Underscoring the disparity between O’Connor’s fate and her aspirations, the film jumps back in time to her first flourishing as an artist, in Iowa City. There, even as O’Connor feels alienated from her more worldly and sophisticated classmates, Cal recognizes and nourishes her talent, and a flirtation develops between them. Central as Cal is, this character may be the most significant biographical liberty the film takes: Lowell was not an instructor at Iowa, and although she developed a crush on him later when they attended an artist’s colony together, the romance was not as intense as depicted. It’s best to understand Cal as a composite of the historical Lowell, her actual mentors at Iowa, and a salesman O’Connor dated in 1954.

One of the film’s strengths is that it consistently presents O’Connor’s faith on her own terms, including moments of doubt and struggle, in part by incorporating passages from her letters and the prayer journal she kept while at Iowa. "Please help me get down under things and find where You are," we hear her pray. An exceptional scene depicts one of her most powerful expressions of Catholic belief. During a dinner party, when a classmate wonders if Catholics aren’t cannibals for eating the body of Christ, the poet Elizabeth Hardwick (Cal’s girlfriend) explains that she understands the Eucharist as "a lovely, expressive symbol." O’Connor, too awkward and passionate to be polite, blurts out, "If it’s a symbol, then to hell with it!" In fact, this episode occurred in New York City, and it was the novelist Mary McCarthy who so reduced the Eucharist. But who can begrudge these biographical departures when it’s so easy to imagine other filmmakers avoiding the episode entirely?

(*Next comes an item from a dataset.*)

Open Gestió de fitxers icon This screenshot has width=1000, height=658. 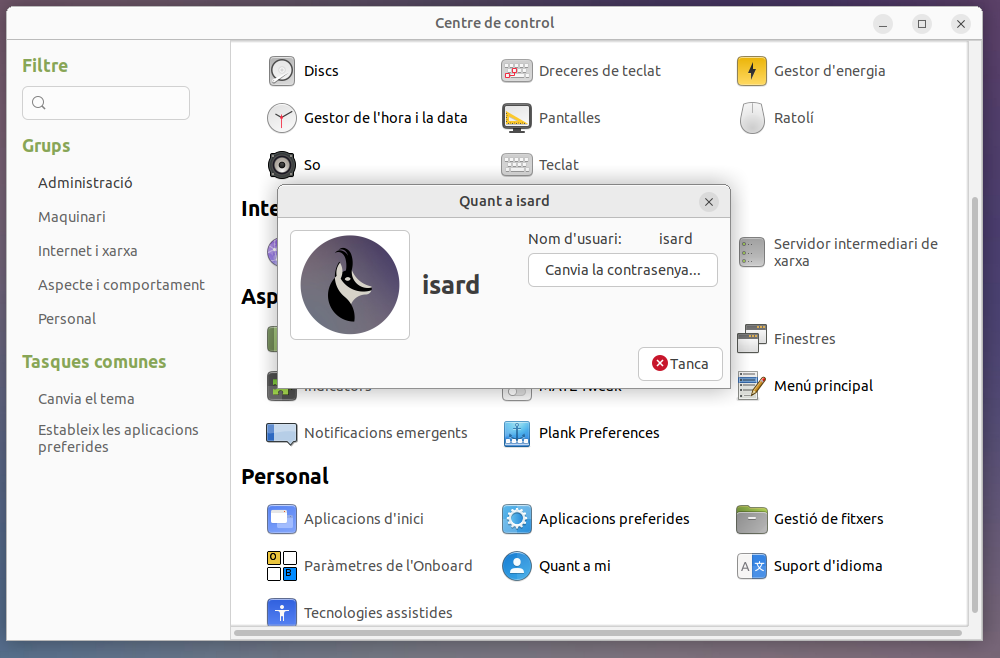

The film also subtly responds to recent criticism of O’Connor’s racial attitudes. The nadir of this reaction occurred in the summer of 2020, when a Catholic college renamed a dorm that had been christened after her. In Wildcat, even as she resists the censoriousness of her classmates—she tells one, in dialogue lifted from one of her letters, that his editorial suggestion is "propaganda, and propaganda even on the side of the angels only makes it worse"—she is also repulsed by the bigotry of her family.

Wildcat is much more than a biopic, though; interspersed throughout the personal narrative are scenes from O’Connor’s stories, what amount to mini-adaptations. We see the stories come alive as she imagines or writes them, including "A Good Man is Hard to Find," "The Life You Save May Be Your Own," and "Good Country People" (faithfully sans sex scene, I’m happy to report). There’s also a very moving scene between O’Connor and a priest, played by Liam Neeson, that incorporates elements of "The Enduring Chill" and a funny fake trailer for a mock adaptation of "The Comforts of Home."

O’Connor’s gritty fiction bristles with off-putting characters and sudden, often violent depictions of the workings of divine grace. As she put it, "My own feeling is that writers who see by the light of their Christian faith will have, in these times, the sharpest eyes for the grotesque, for the perverse, and for the unacceptable." Wildcat’s mini-adaptations capture what she elsewhere called "distortion … that reveals," the downright strangeness of the stories. They aren’t literal transpositions, but they are faithful in both form and substance, as off-putting and shocking as the source material.

Hawke and Linney play prominent roles in most of these mini-adaptations, giving the reasonable impression that the stories have strong autobiographical elements. They are manifestations of O’Connor’s battles with her surroundings, her provincial mother and aunt, and her pride, the smugness that saw others as provincial.

The film, focusing on the early years of her writerly vocation, concludes long before O’Connor’s death. The final scenes depict both heartbreak and, if not quite an epiphany, her acceptance of the challenges God has given her and her realization of the talents he has blessed her with. The last shot is a fantastical, beautiful, and triumphant image that glimpses at the transcendent art she is about to create.

Readers unfamiliar with O’Connor will encounter a faithful, if fictionalized, account of her life and understanding of her work; her admirers will recognize someone they love.

Christopher J. Scalia is a senior fellow at the American Enterprise Institute.